Jarot yang menjabat sebagai Kepala Bagian Tata Usaha dan Keuangan pada Inspektorat Jenderal (Itjen) Kemendes ini, akan menemui lagi atasannya, Sugito yang jabatannya sebagai Irjen Kemendes di Kantor BPK.

Di gedung BPK itulah, pada 4 Mei 2017 Ighfirli mengetahui “ada sowanan” Menteri Desa, Pembangunan Daerah Tertinggal dan Transmigrasi, Eko Putro Sandjojo yang ditemani Sekretaris Jenderal (Sekjen) Kemendes, Anwar Sanusi dengan Auditor BPK Rochmadi Saptogiri.
"Waktu itu yang masuk ada Pak Sekjen, sama Pak Menteri Eko," kata Firli.

Itulah kesaksian yang dilontarkan Firli di hadapan majelis hakim Pengadilan Tindak Pidana Korupsi (Tipikor), Jakarta pada Rabu, 30 Agustus 2017.  Sowanan Menteri Desa itu diungkapkan Firli pada persidangan kasus suap pemberian opini wajar tanpa pengecualian (WTP) terhadap Kementerian Desa, Pembangunan Daerah Tertinggal dan Transmigrasi.

Dua puluh dua hari setelah sowanan itu, Komisi Pemberantasan Korupsi alias (KPK) menangkap Jarot dan Sugito lantaran diduga menyuap dua auditor BPK, yakni Rochmadi Sapto Giri dan Ali Sadli. Uang suapnya sebesar Rp240 juta untuk “mengamankan” opini WTP tahun anggaran 2016.

Awalnya Ighfirli tak mengetahui siapa yang ditemui Mendes dan Sekjen PDTT. Ia belakangan baru mengetahui bahwa yang ditemui adalah auditor BPK, Rochmadi Saptogiri.

"Saya baru tahu pas diperiksa KPK," cerita Firli.

Menurut Ighfirli, pertemuan itu membahas laporan keuangan Kementerian PDTT. Sepengetahuan Ighfirli, dalam pembahasan itu ada pembicaraan mengenai opini WTP untuk Kemendes.

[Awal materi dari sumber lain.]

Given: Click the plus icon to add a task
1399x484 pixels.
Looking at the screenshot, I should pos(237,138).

Ighfili mengetahui soal pembahasan opini WTP untuk Kemendes itu dari Jarot.

"Kalau ketemu BPK pasti bahas laporan keuangan. Saya ngobrol ke  pak Jarot, WTP pasti. (Jarot kemudian mengutarakan) Wess ngerti (ke Ighfirli)," kata dia.

"Sudah pasti. Saya pahami itu jangan bilang siapa-siapa bahwa pasti WTP," kata Firli.

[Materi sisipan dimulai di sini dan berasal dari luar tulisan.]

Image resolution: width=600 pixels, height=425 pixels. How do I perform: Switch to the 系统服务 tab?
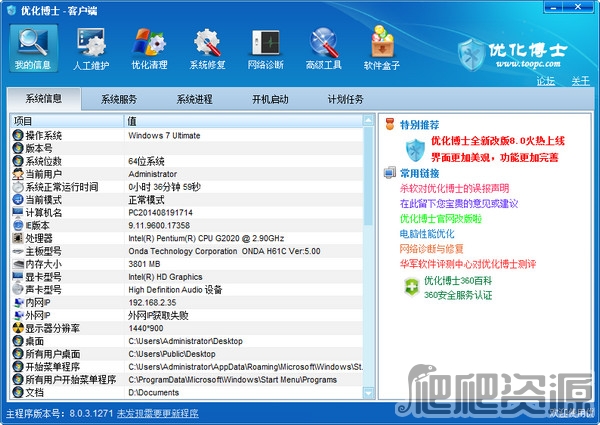[x=119, y=100]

Adakah yang biasa dari bertemunya seorang menteri dengan seorang auditor BPK.  Wajarkah? Mantan Penasihat KPK, Abdullah Hehamahua menilai ada yang tidak wajar mengenai pertemuan Menteri Desa dengan auditor BPK Rochmadi Saptogiri.

Abdullah menduga ada konflik kepentingan terkait pertemuan tersebut. Terlebih diduga pertemuan itu terkait pembahasan mengenai WTP terhadap kementerian yang digawangi Eko. 

"Ya tidak wajar. Berarti ada konflik kepentingan," ungkap Abdullah kepada Jurnas.com.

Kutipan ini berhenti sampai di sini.